Alpimiz ilk cümlesini kurdu değerli blog okuyucuları : 'Hav hav buuda'. Bunu 3 gün önce söyledi ama gerisi gelmedi, bakalım ne zaman şakımaya başlayacak. Bu arada, 14. ayını da devirdi velet, inanılır gibi değil.

Kendisi ayrıca, dün gece bir ilke imza atarak 03:00'e kadar uyanmadı !!! İnanamadık haliyle. Ben bir kere gidip kontrol ettim çocuk hasta mı, ateşlendi mi diye:-) Mışıl mışıl uyuyordu. 3'ten sonra 3 kere kalktı ama olsun, biz buna razıyız. Bakalım devam edecek mi bu durum, yoksa bir mucize olarak mı kalacak?

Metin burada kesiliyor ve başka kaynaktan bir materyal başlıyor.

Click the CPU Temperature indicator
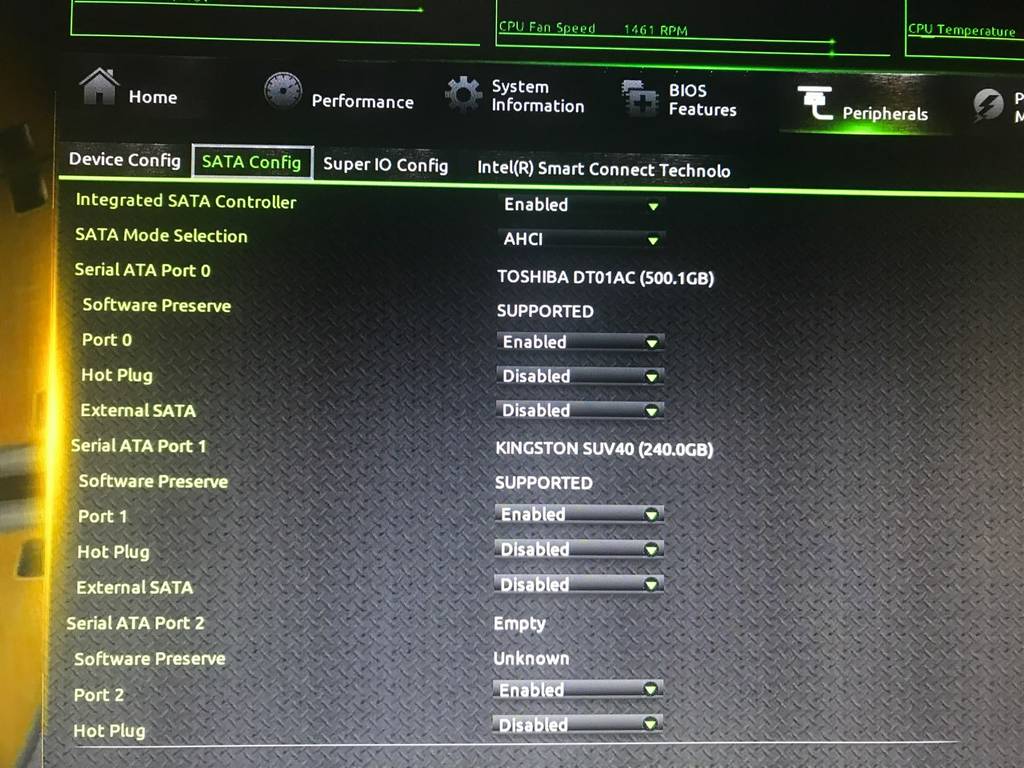coord(961,31)
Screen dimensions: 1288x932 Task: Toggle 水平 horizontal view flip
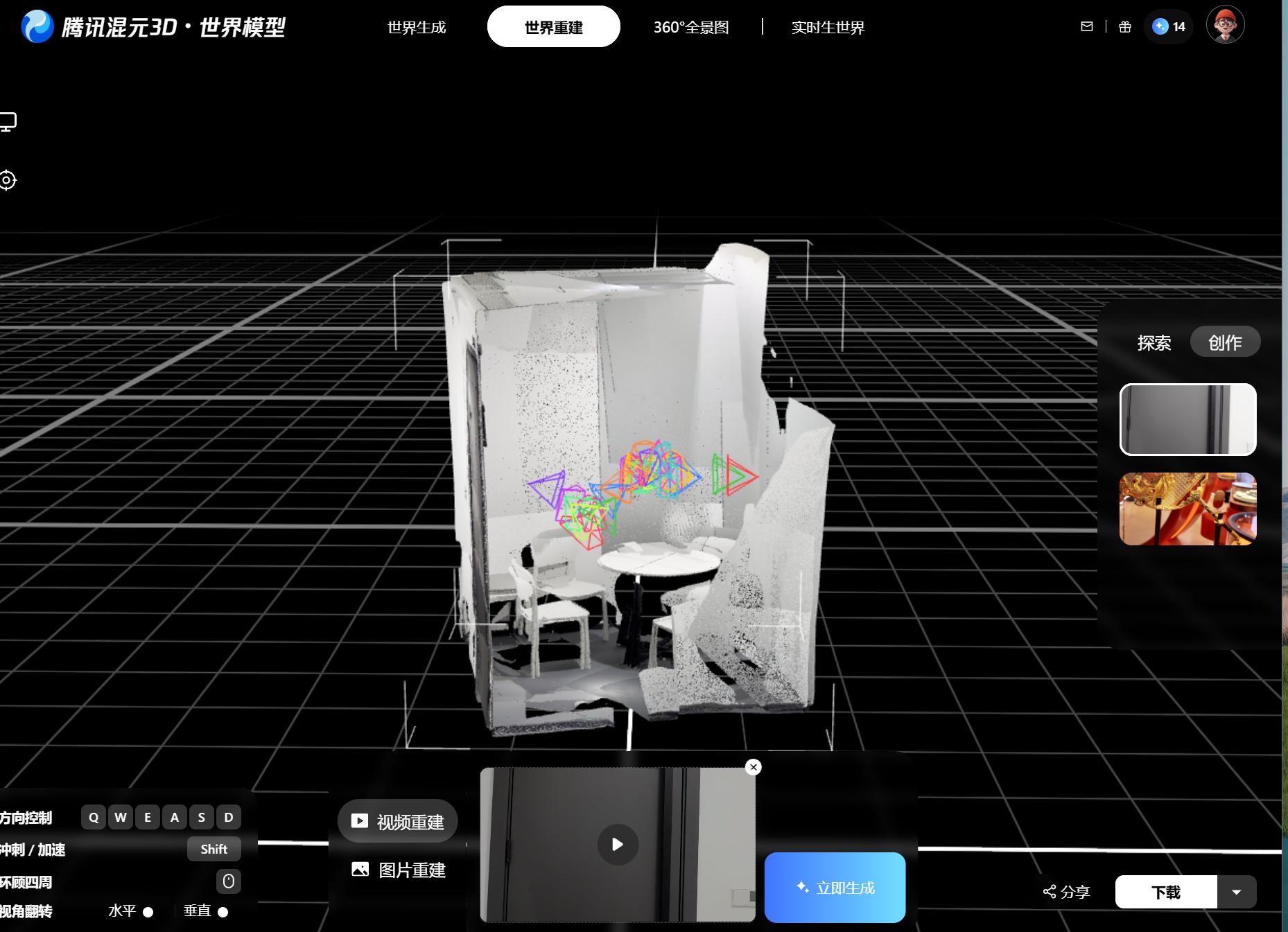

Can'a gelecek olursak, kafayı uzay-roket-uzay mekiği gibi çeşitlendirebileceğim şekilde 'fezaya' takmış durumda arkadaşlar, hem de fena halde... Doğumgünü için bizden uzay mekiği istemişti. Bir aydan fazladır, neredeyse sadece bu oyuncakla oynuyor. Kendisi oynadığı gibi, bizi de dahil ediyor. Dolayısıyla bize de fenalık gelmiş durumda :-) Evde sürekli bir geriye sayım ve kalkış, sonra Mars'a ya da Satürn'e iniş, inilen gezegenden toprak-taş örneklerini toplama ve bunları mekiğe yerleştirme, gezegenden kalkış ve nihayet dünyaya geri dönüş senaryosu tekrarlanıyor. Sonra bir de Wall-E uyarlamalarımız var: Eve dünyaya geliyor roketle, sonra beraber uzaya çıkıp Axiom'a gidiyorlar... Ha, bir de uzaya seyahat eden yolcular oyunumuz var.

Uzay merakımız oyunlarla sınırlı değil tabii ki: Dayanamayıp Can'a aldığım Tübitak uzay kitaplarını ailecek ezberlemiş durumdayız. Cenk de, ben de uzay yolculukları hakkında epey bilgi edinmiş durumdayız: Mesela siz, bir uzay mekiğinin dünyanın etrafında bir tur atmasının sadece 90 dakika sürdüğünü biliyor muydunuz? Ya da uzayda astronotların duş aldıktan sonra havada uçuşan su damlacıklarını bir vakum yardımıyla topladıklarını? Biz biliyoruz...

Bir de ahiret sualleri konusu var tabii ki: Anne, uzay mekiği kalkarken yanında durursam nerelerim yanar? Gökyüzünün yukarısında uzay var değil mi anne? vs, vs... Bir noktada bu merakı doyum noktasına ulaşacak herhalde.